- [GOAL OF THE EXERCISE]:
Copy the lines below, from the first one through the line that contains "tap(112, 358)", including both ends. Leave out the pictures.
── EXCERPTED RECORDS ──
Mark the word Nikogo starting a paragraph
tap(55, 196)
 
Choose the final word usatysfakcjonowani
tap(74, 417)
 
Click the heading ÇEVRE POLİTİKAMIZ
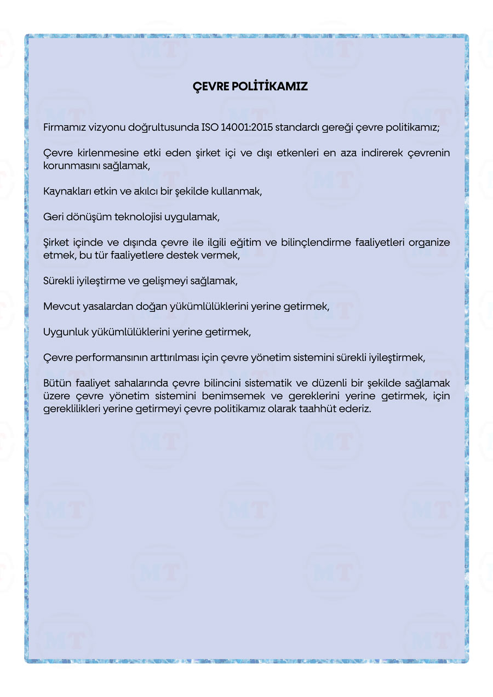tap(250, 87)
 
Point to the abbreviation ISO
tap(210, 128)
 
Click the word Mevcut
tap(61, 307)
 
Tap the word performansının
tap(112, 358)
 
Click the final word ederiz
tap(358, 409)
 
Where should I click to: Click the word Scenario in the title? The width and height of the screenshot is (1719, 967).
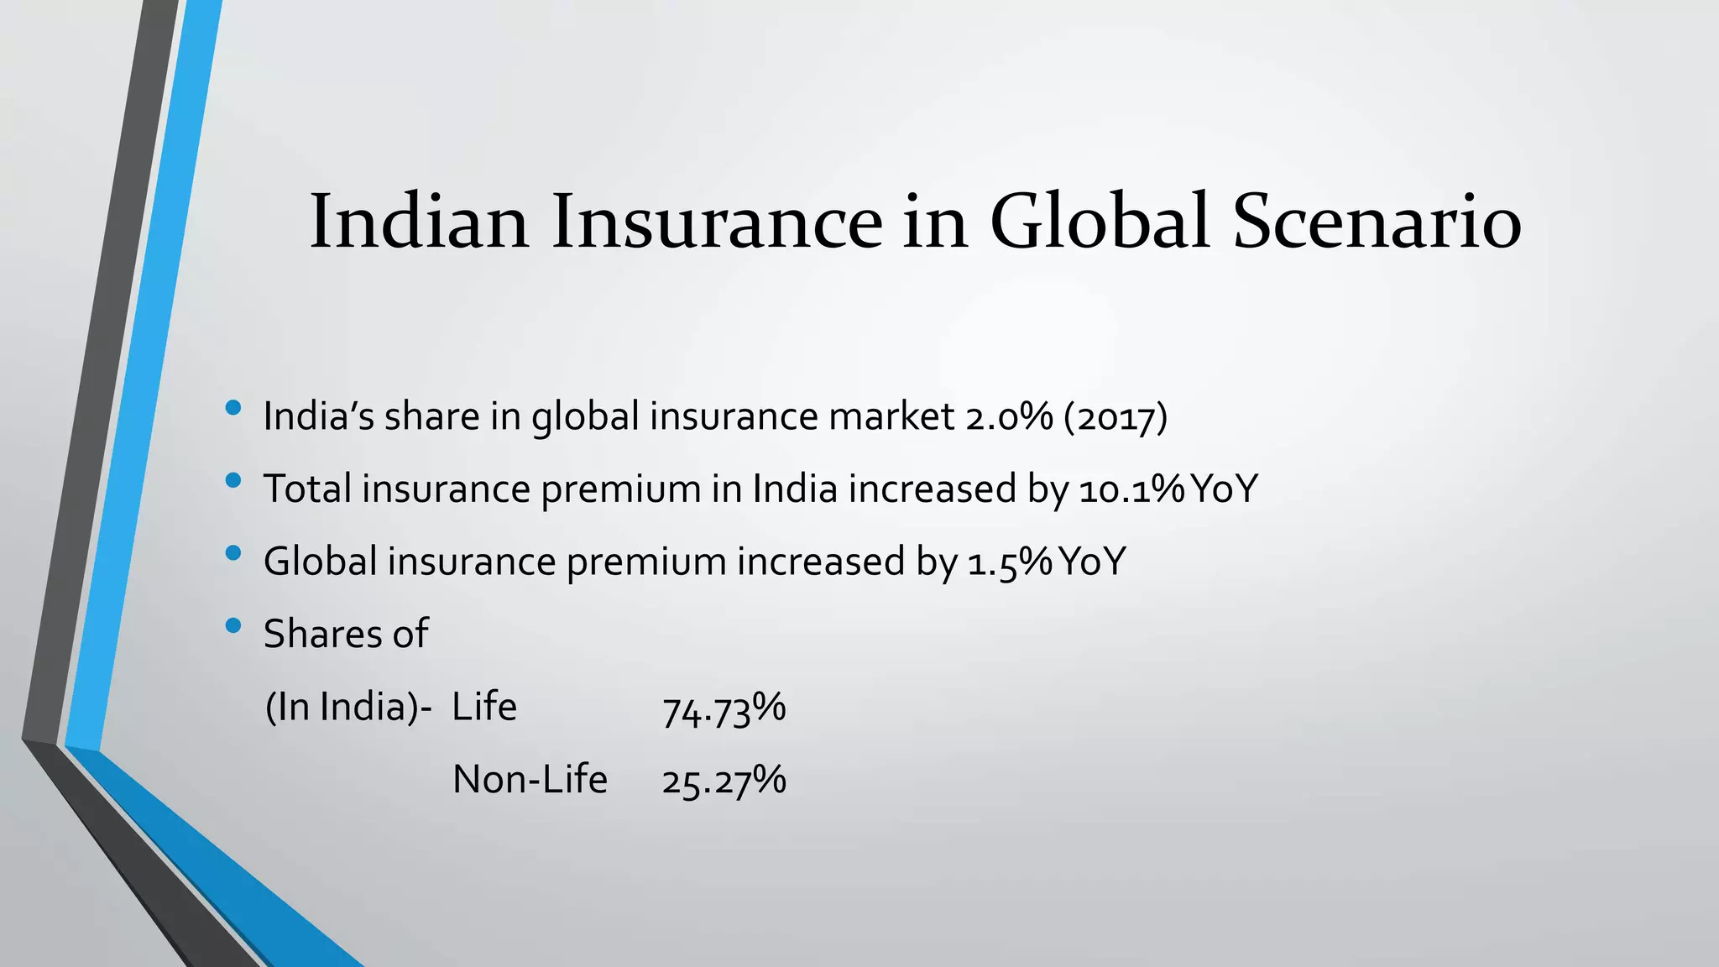(1377, 222)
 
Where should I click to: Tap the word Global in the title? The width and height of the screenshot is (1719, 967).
(1100, 222)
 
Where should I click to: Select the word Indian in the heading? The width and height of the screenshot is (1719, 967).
(420, 222)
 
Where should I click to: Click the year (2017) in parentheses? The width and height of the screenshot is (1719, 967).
(1116, 417)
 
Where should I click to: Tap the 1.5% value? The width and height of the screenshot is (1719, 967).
(1010, 562)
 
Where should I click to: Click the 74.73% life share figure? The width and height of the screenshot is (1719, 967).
(724, 709)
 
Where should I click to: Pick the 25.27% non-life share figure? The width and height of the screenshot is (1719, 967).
(724, 781)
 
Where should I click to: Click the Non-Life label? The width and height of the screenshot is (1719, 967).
(530, 780)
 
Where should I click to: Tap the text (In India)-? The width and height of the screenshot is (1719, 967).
(348, 708)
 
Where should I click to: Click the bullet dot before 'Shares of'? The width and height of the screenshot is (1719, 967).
(233, 625)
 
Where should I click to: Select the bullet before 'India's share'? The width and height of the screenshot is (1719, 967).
(233, 409)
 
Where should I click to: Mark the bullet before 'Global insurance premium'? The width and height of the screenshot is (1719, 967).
(233, 553)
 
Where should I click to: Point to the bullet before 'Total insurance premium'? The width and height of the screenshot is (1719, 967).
(233, 481)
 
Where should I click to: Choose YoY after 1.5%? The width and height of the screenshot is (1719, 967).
(1092, 562)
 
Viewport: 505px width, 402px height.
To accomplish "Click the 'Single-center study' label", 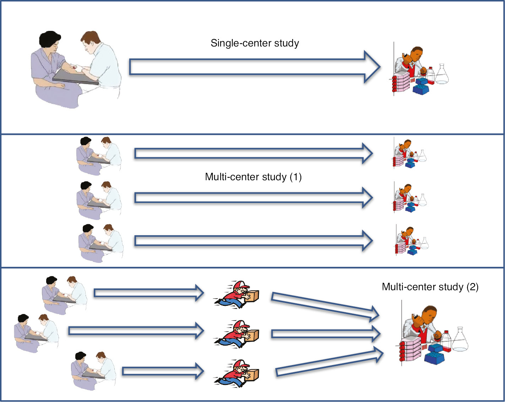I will point(255,43).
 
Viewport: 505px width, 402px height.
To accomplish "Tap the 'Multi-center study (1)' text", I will point(253,177).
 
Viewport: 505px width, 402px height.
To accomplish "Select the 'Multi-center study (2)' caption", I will point(430,287).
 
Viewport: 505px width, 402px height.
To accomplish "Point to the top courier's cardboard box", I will point(252,296).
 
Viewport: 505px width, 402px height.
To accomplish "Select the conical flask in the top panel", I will point(442,75).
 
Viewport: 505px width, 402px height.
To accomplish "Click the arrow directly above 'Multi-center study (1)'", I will point(253,153).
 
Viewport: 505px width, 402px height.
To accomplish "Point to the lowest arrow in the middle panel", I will point(253,241).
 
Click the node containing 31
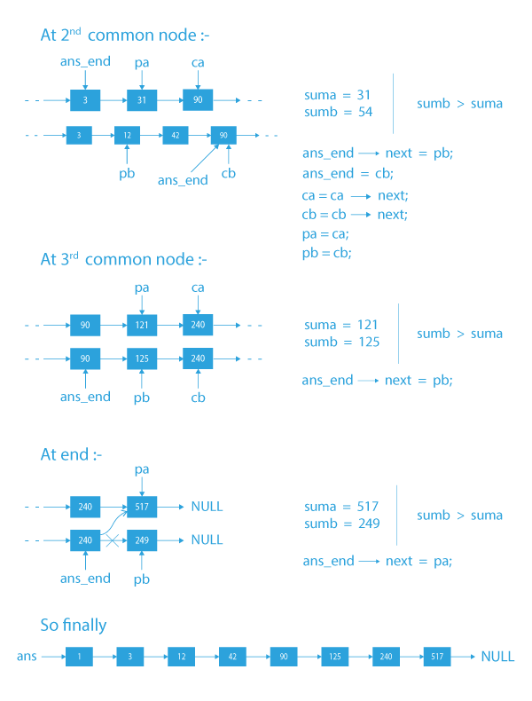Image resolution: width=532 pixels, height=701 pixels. (141, 100)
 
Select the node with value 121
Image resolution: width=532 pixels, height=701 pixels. (141, 326)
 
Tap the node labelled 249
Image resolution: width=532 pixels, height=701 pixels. (141, 539)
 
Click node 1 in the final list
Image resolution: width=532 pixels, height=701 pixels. (79, 657)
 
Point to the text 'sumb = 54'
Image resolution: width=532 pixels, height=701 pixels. (337, 112)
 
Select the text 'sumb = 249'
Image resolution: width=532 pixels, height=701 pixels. (341, 524)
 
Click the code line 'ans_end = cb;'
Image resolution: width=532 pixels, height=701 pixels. (347, 173)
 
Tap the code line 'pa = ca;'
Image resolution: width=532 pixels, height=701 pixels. (326, 234)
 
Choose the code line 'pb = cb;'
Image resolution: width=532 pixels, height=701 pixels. (326, 253)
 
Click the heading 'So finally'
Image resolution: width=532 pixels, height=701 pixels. (74, 626)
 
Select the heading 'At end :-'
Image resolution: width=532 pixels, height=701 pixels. (71, 454)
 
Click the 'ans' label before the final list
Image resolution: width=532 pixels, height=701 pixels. (27, 657)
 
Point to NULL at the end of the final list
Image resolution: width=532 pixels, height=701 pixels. (497, 657)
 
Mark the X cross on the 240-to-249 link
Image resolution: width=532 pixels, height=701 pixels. (113, 539)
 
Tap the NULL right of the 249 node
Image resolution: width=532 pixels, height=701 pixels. (207, 539)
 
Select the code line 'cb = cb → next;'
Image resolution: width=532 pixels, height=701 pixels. (354, 215)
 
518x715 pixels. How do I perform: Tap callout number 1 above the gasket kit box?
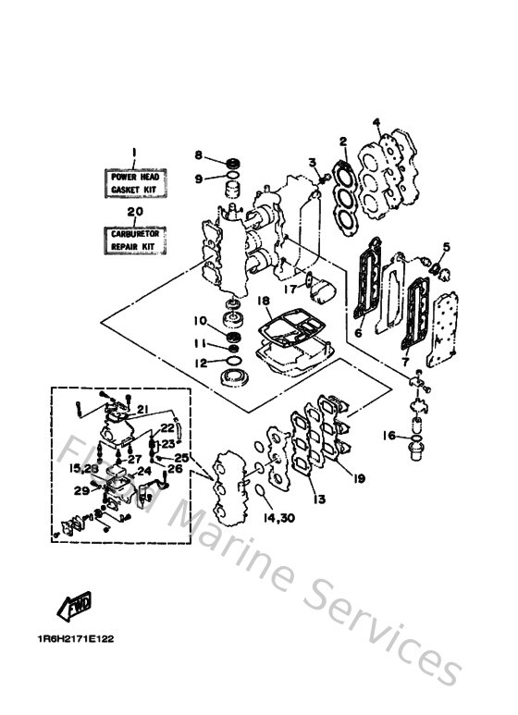(134, 152)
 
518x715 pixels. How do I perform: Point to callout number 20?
(135, 211)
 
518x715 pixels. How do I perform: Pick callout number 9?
(198, 178)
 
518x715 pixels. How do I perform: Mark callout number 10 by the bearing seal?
(200, 321)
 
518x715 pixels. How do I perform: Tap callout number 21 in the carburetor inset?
(144, 409)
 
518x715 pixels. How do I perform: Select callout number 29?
(81, 491)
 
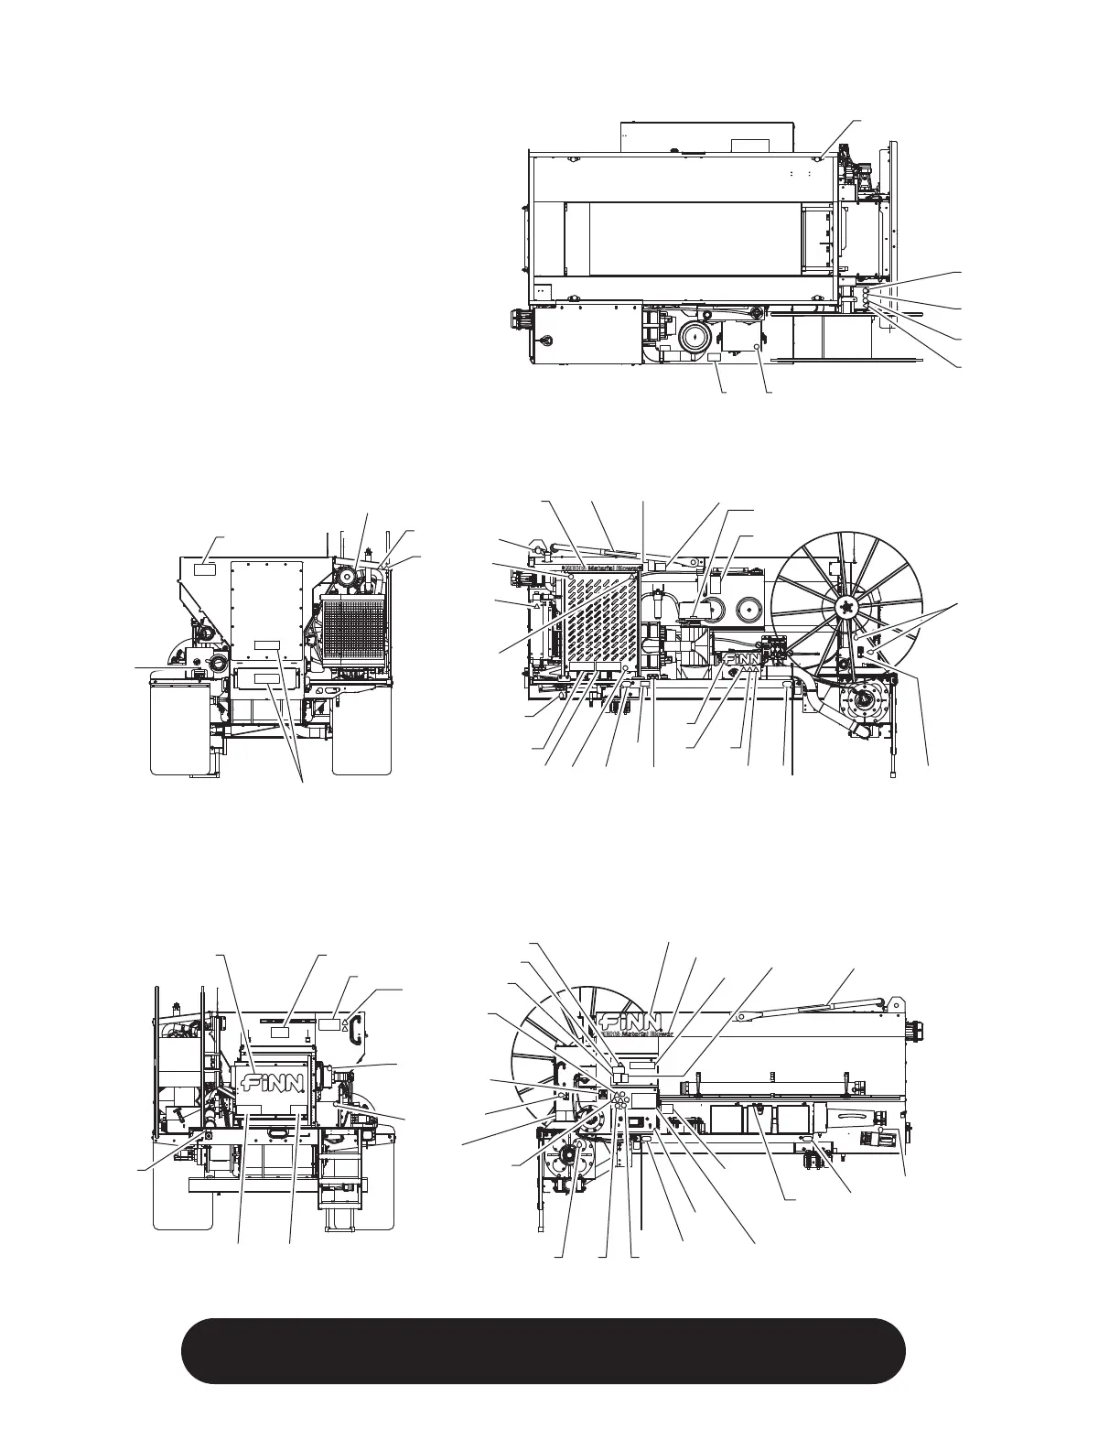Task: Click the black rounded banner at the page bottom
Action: click(x=544, y=1351)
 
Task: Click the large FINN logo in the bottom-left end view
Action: click(x=272, y=1086)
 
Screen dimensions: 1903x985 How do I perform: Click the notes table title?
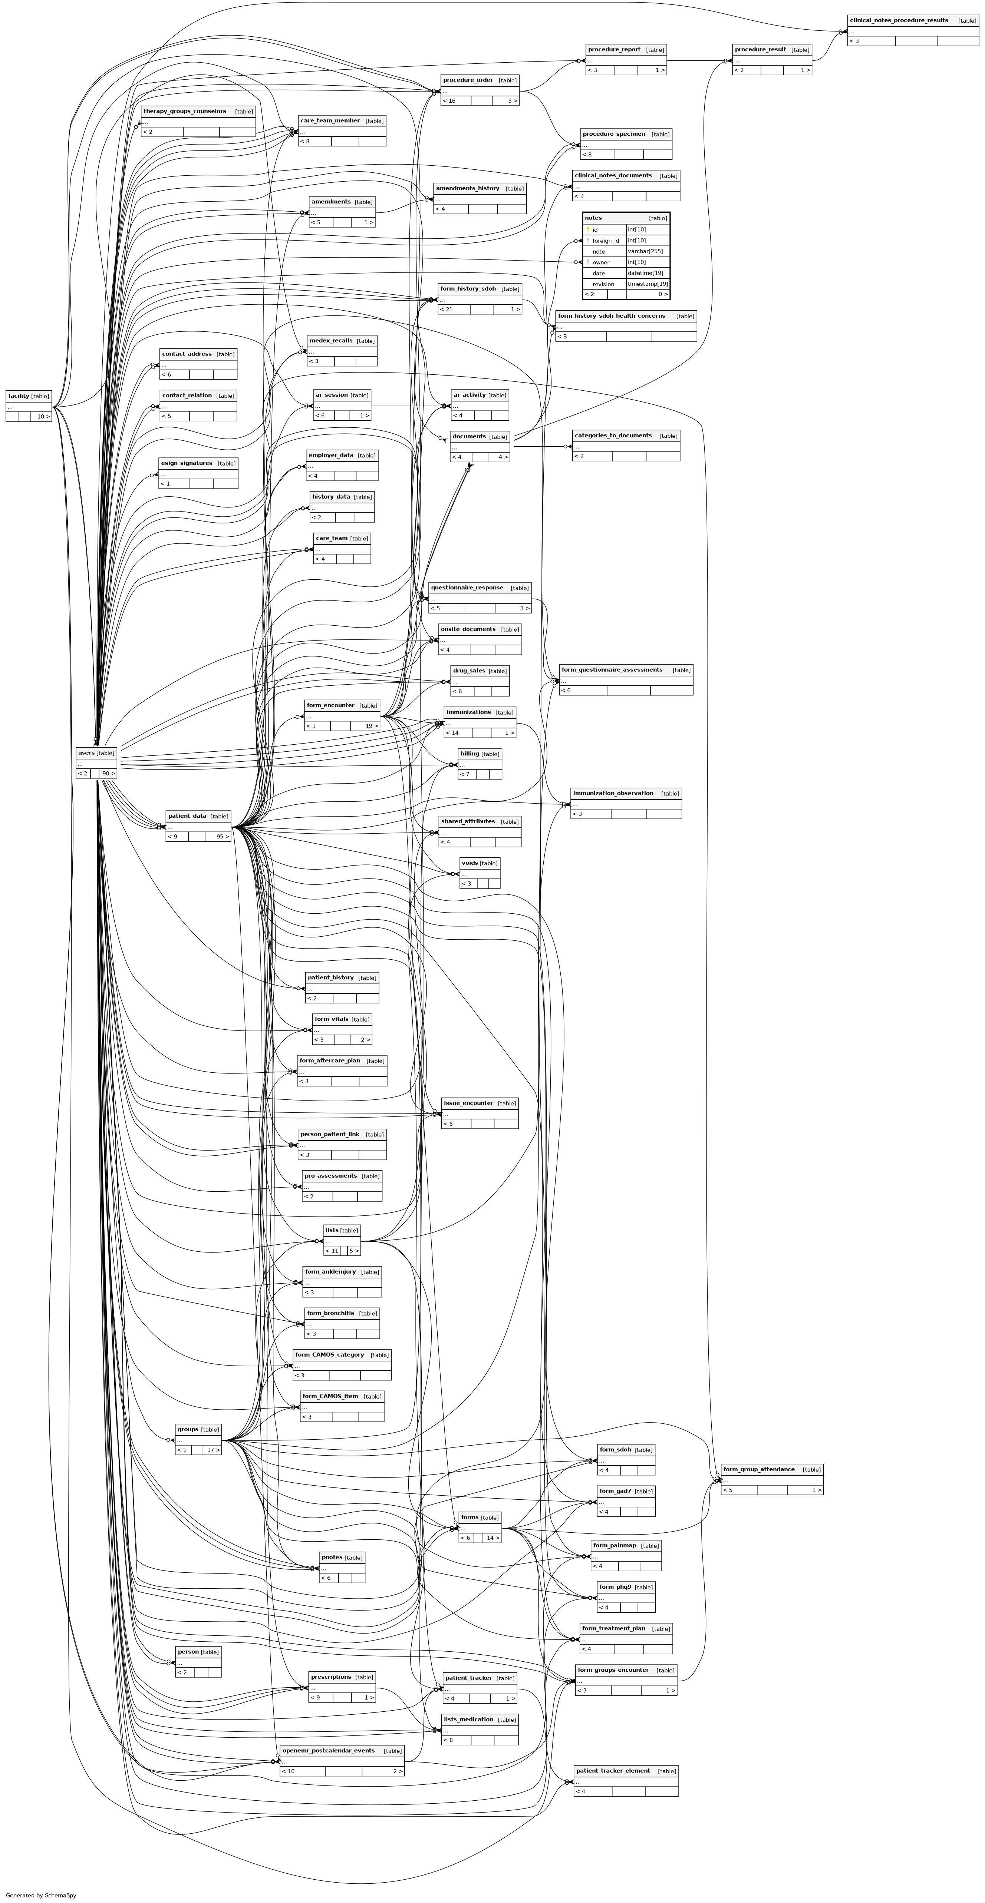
───
- [REPLY]:
Mark the word Nikogo starting a paragraph
tap(55, 196)
 
Choose the final word usatysfakcjonowani
tap(74, 417)
 
Click the heading ÇEVRE POLİTİKAMIZ
tap(250, 87)
 
Point to the abbreviation ISO
tap(210, 128)
 
Click the word Mevcut
tap(61, 307)
 
Tap the word performansının
tap(112, 358)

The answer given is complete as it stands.